INSTRUCTIONS TO FOLLOW
What you produce should be the lines from the line containing "Toggle provider P-6 button" through the last line below, both ends included, reproduced exactly and without pictures.
== SUPPLIED RECORDS
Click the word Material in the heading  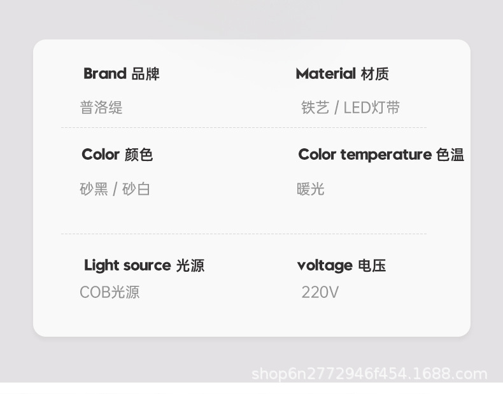click(x=325, y=74)
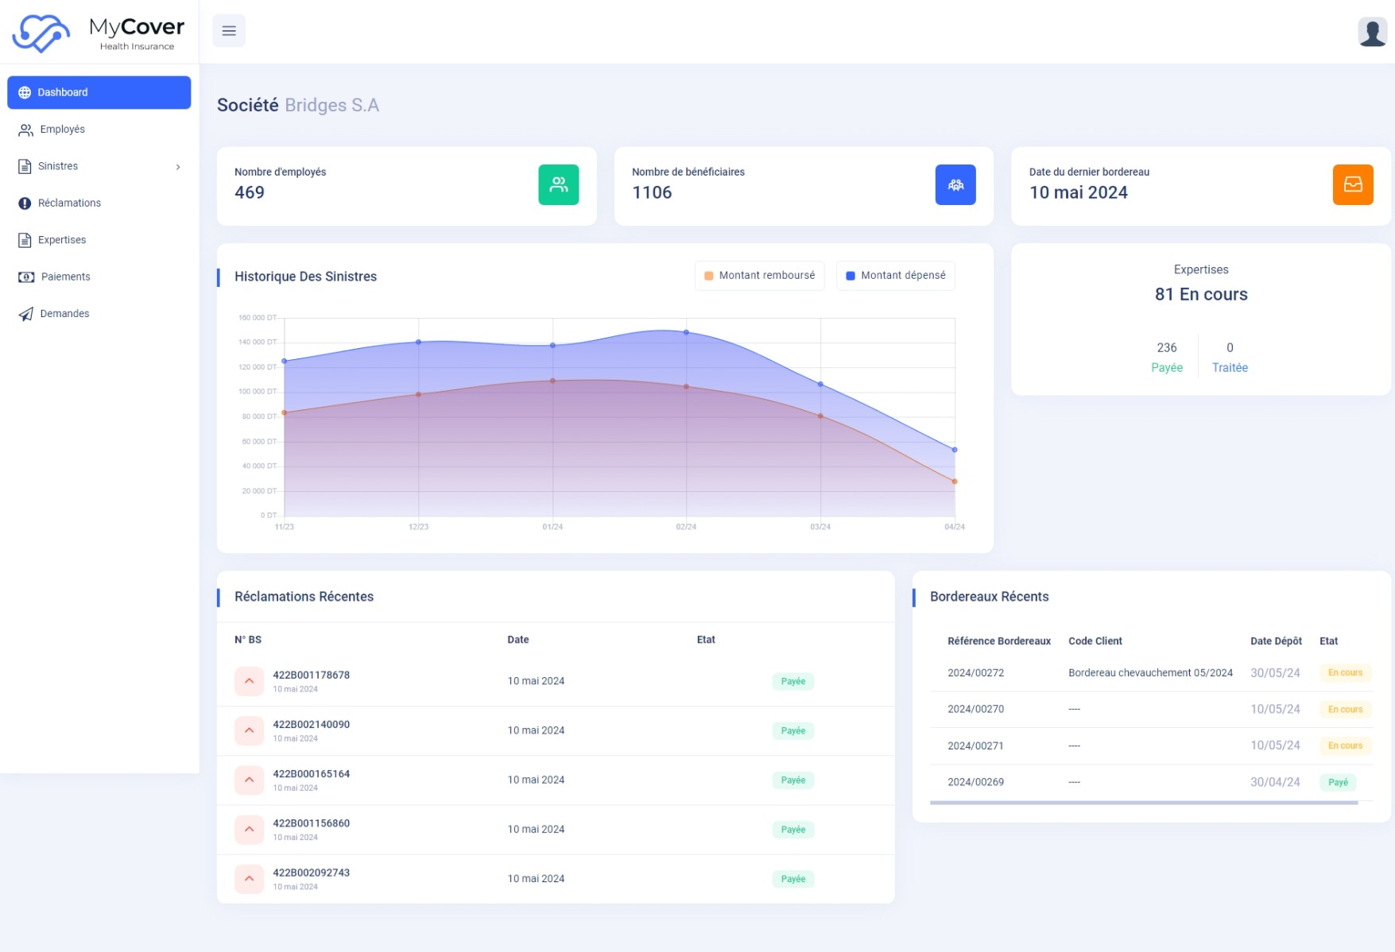Screen dimensions: 1395x952
Task: Click the Réclamations alert icon in sidebar
Action: point(25,203)
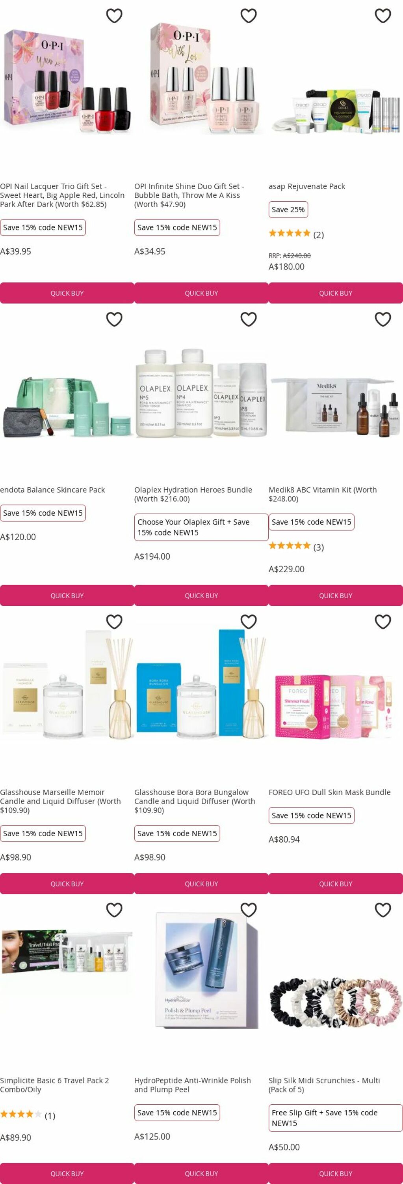
Task: Open star rating reviews for asap Rejuvenate
Action: [296, 234]
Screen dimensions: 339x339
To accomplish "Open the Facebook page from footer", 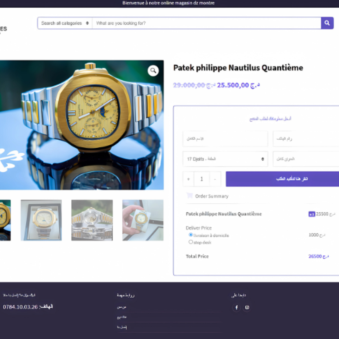I will [x=236, y=308].
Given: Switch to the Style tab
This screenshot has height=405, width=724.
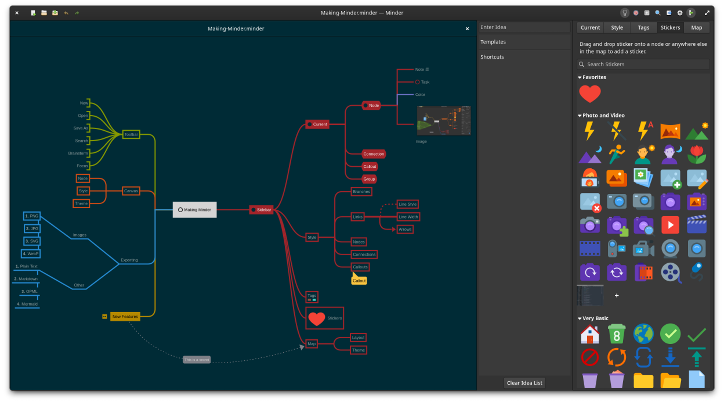Looking at the screenshot, I should click(617, 27).
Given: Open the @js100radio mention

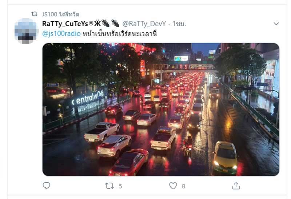Looking at the screenshot, I should pos(61,34).
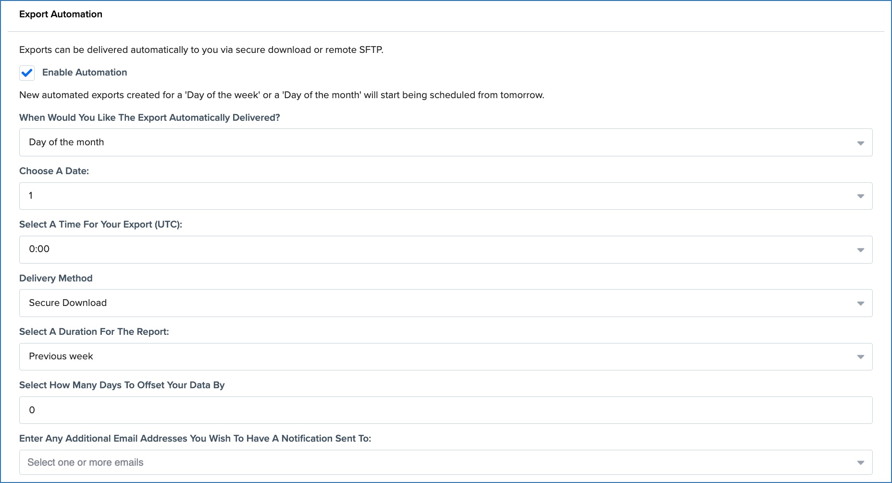Image resolution: width=892 pixels, height=483 pixels.
Task: Open the 'Day of the month' dropdown
Action: click(x=433, y=142)
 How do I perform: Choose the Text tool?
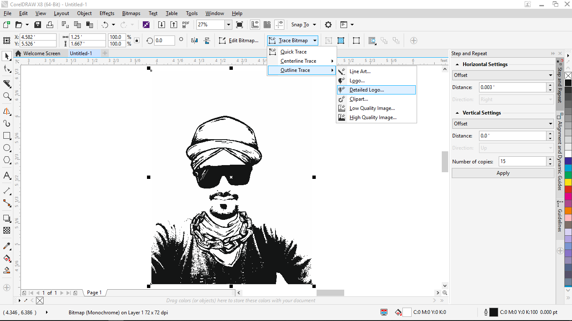7,176
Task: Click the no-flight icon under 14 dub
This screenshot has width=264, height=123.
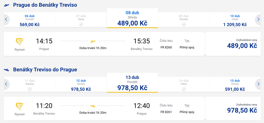Action: tap(184, 89)
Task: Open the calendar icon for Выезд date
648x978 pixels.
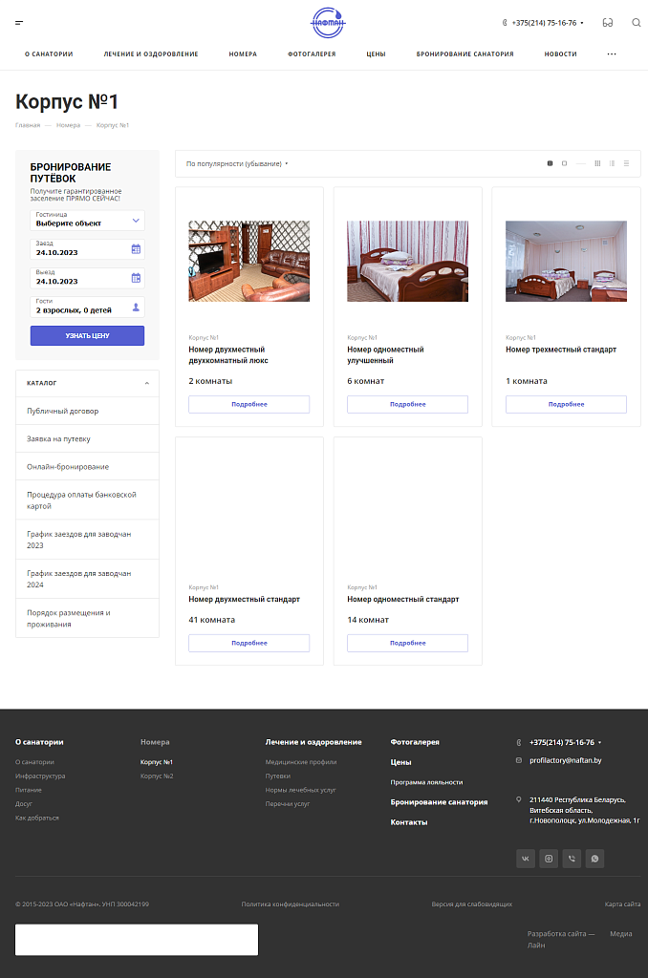Action: click(x=136, y=278)
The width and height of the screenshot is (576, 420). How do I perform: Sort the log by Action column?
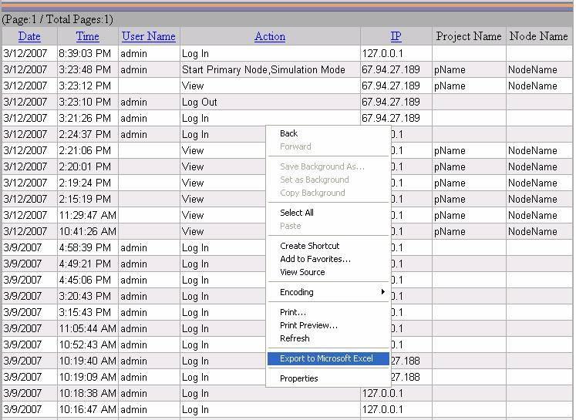click(270, 36)
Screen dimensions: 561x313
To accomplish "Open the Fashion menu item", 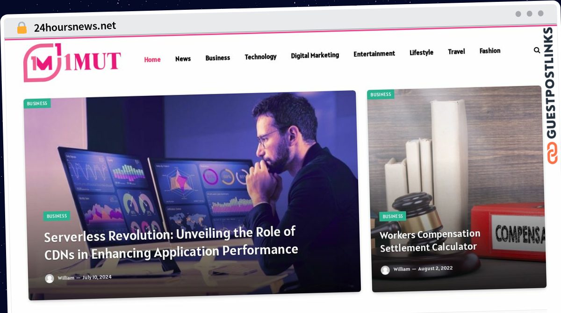I will [x=490, y=50].
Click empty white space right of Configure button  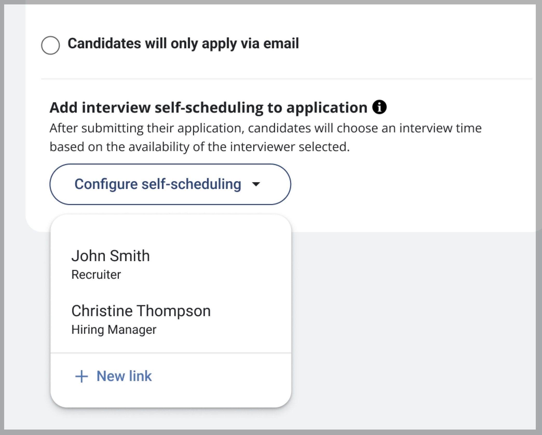point(410,184)
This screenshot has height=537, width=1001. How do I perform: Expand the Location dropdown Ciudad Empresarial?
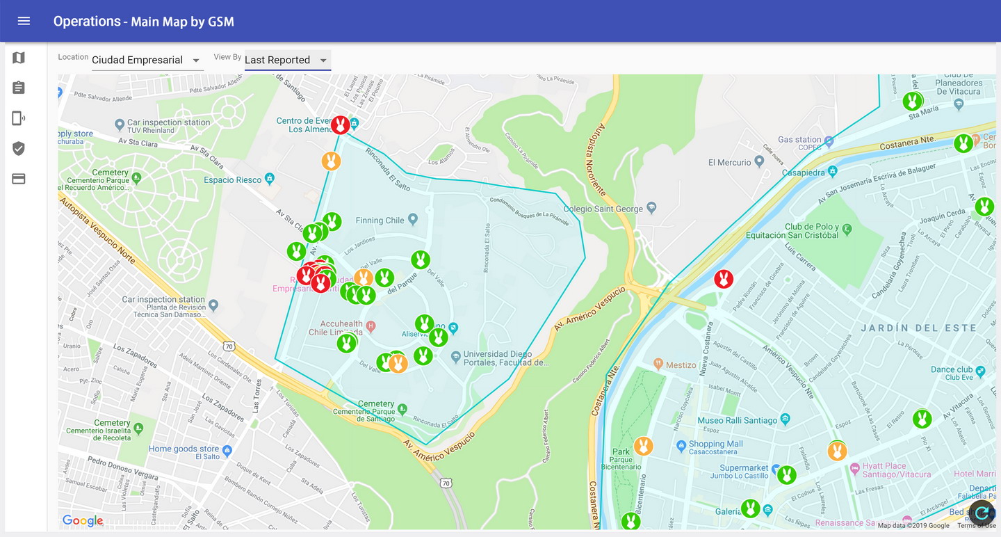coord(146,61)
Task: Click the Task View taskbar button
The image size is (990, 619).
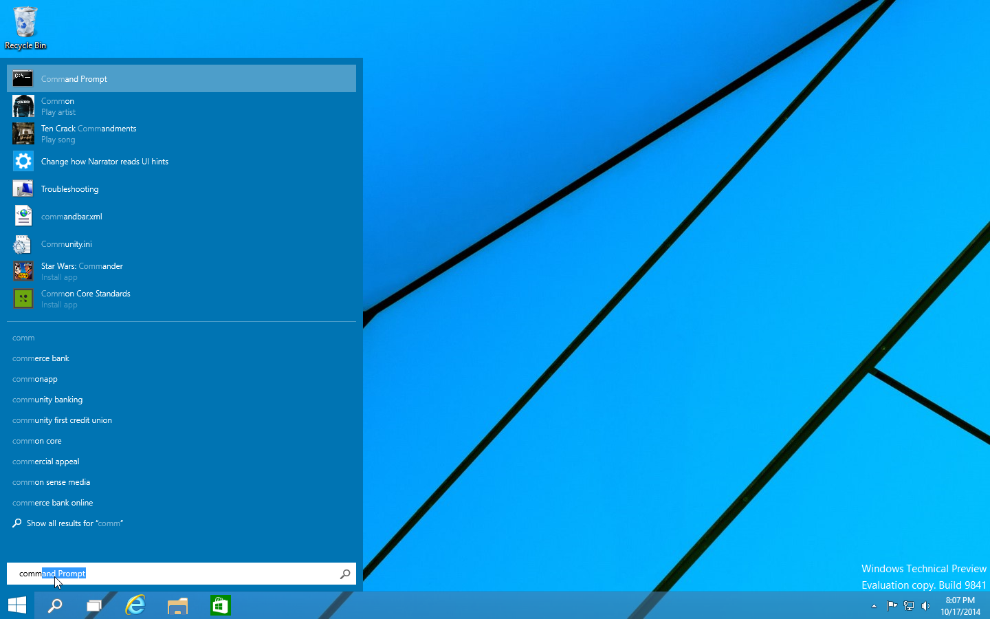Action: pyautogui.click(x=94, y=605)
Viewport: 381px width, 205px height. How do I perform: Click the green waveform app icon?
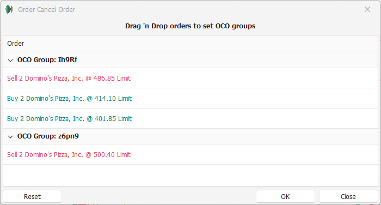point(9,9)
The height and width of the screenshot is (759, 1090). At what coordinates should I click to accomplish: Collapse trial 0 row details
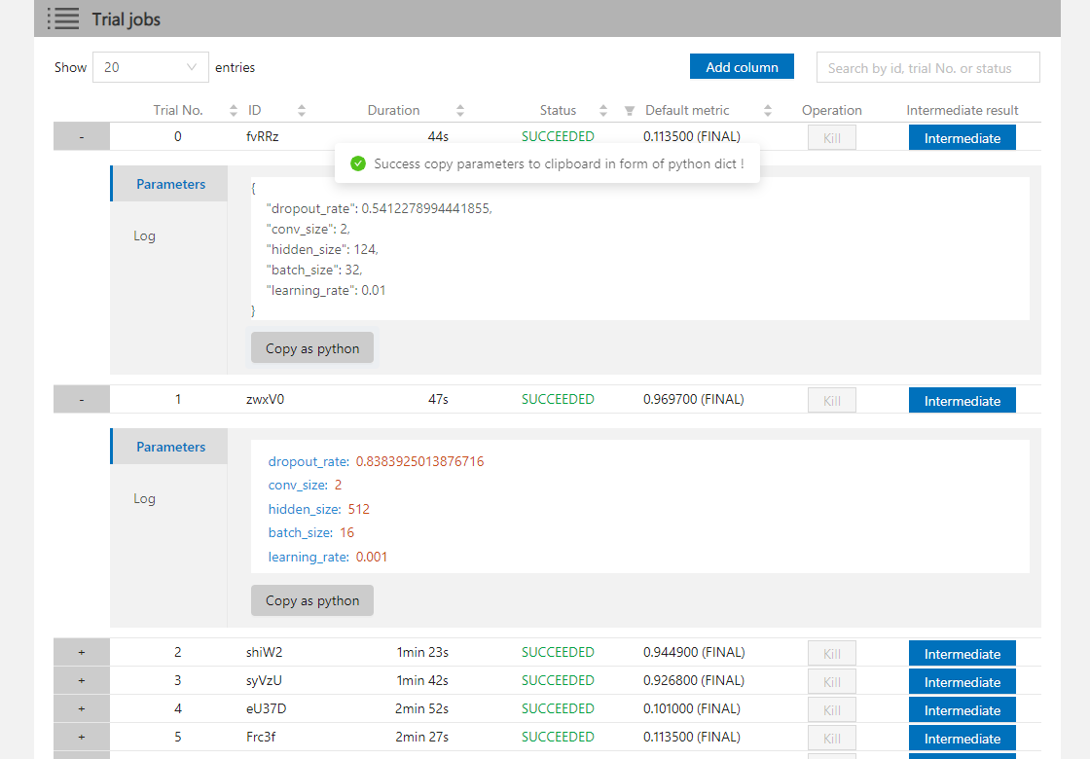81,137
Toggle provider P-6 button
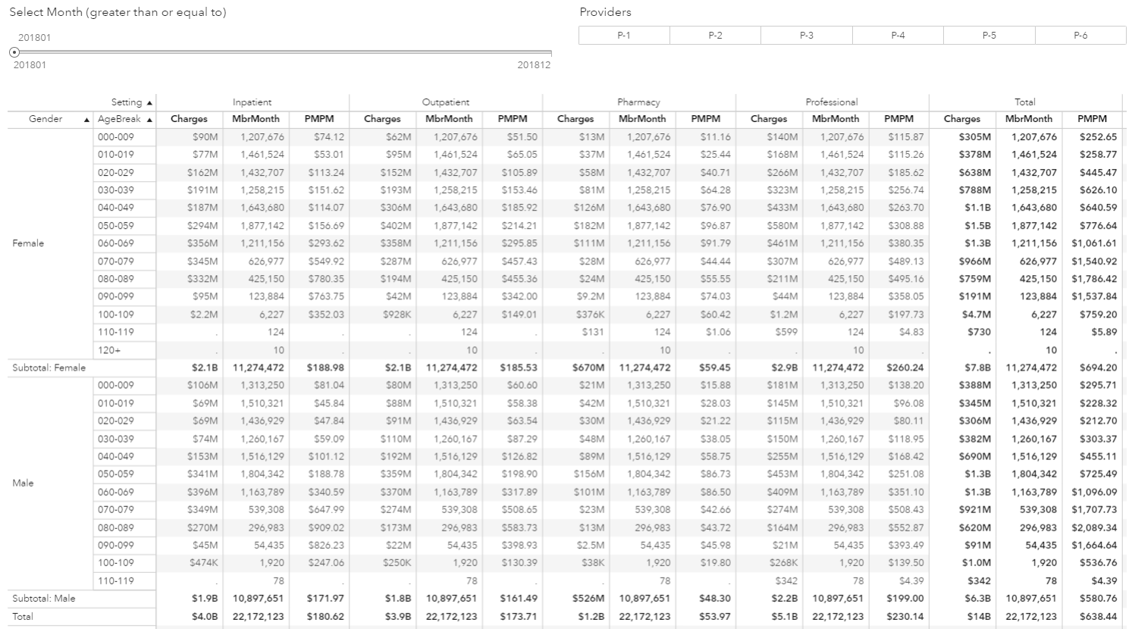Image resolution: width=1132 pixels, height=629 pixels. point(1080,36)
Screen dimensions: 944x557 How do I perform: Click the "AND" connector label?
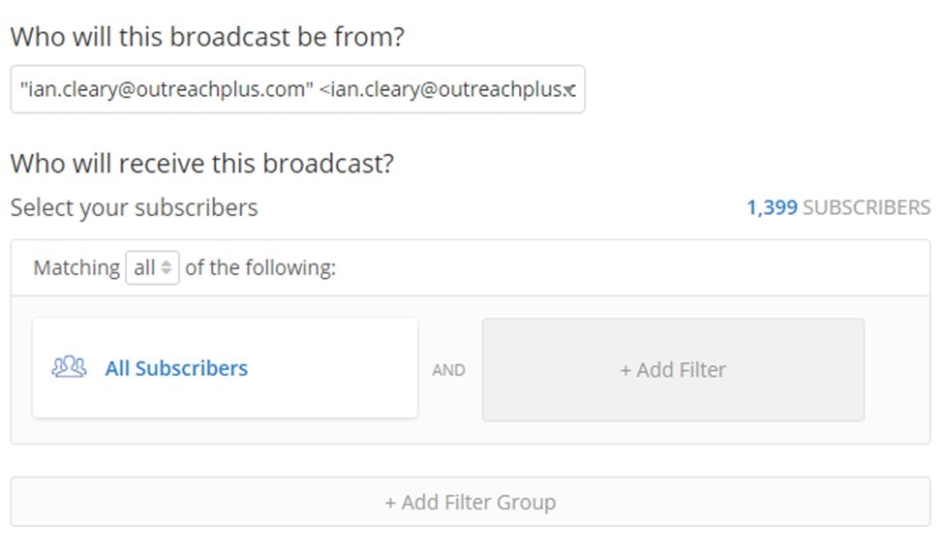pyautogui.click(x=448, y=369)
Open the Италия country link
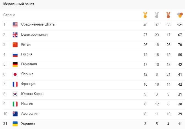185x129 pixels. click(27, 104)
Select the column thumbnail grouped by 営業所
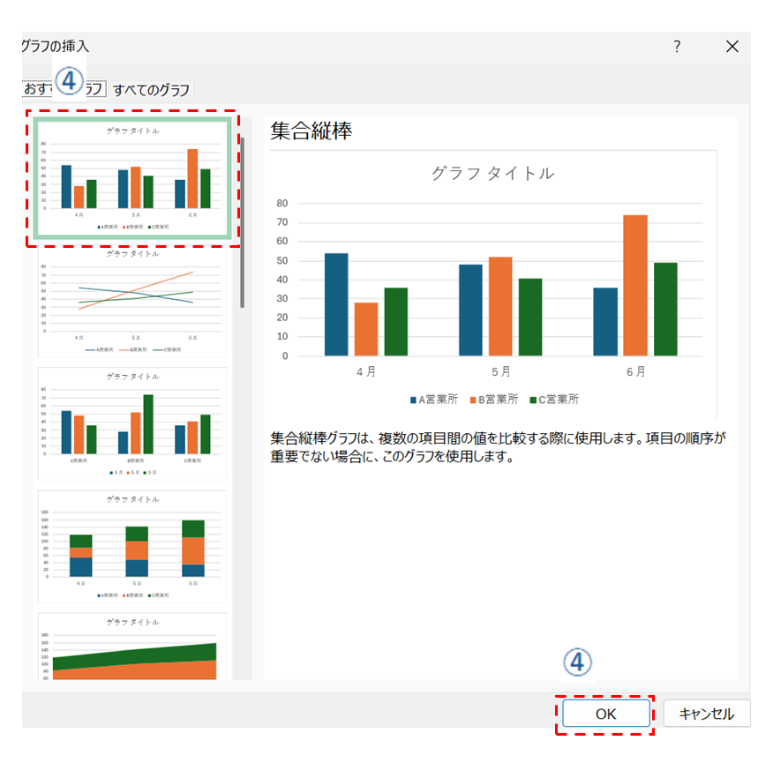This screenshot has width=773, height=763. (x=132, y=423)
====
ANSWER TO THE PROBLEM
Toggle provider P-6 button
Image resolution: width=1132 pixels, height=629 pixels. point(1080,36)
Screen dimensions: 944x557 How do I perform: Click the "AND" connector label?
pyautogui.click(x=448, y=369)
Open the Италия country link
185x129 pixels. click(27, 104)
Select the column thumbnail grouped by 営業所
This screenshot has width=773, height=763. (x=132, y=423)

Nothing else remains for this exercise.